Each line from the one holding "Task: Click the search magnifier icon" to the last line below must be restated word for word, and no picture may be included.

-- -- --

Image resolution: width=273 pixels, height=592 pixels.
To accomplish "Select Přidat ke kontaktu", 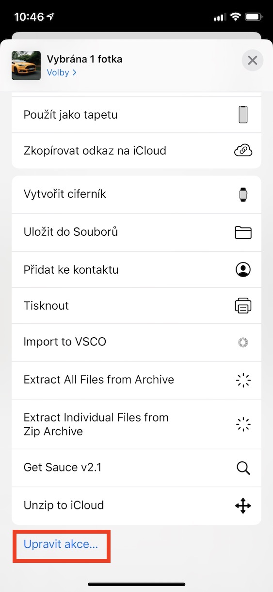I will [x=136, y=270].
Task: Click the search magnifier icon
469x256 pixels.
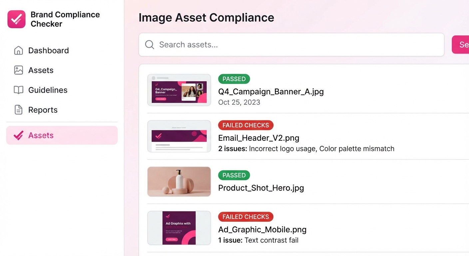Action: click(x=150, y=45)
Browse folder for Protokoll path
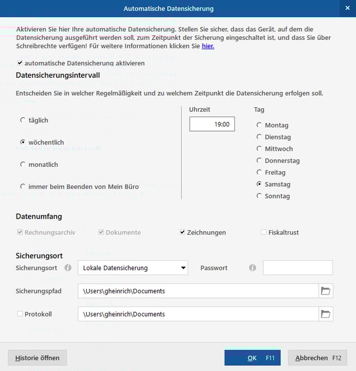356x371 pixels. click(x=326, y=314)
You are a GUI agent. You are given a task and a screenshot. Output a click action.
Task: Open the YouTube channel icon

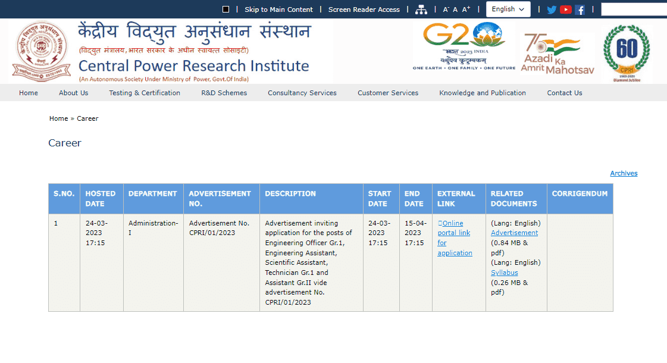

-- -- --

◆ Exercise answer:
Task: Click the search magnifier icon
469x256 pixels.
Action: click(x=150, y=45)
Browse folder for Protokoll path
356x371 pixels. click(x=326, y=314)
You are a GUI agent. You are given a task and a screenshot. Output a click action.
Task: Open the YouTube channel icon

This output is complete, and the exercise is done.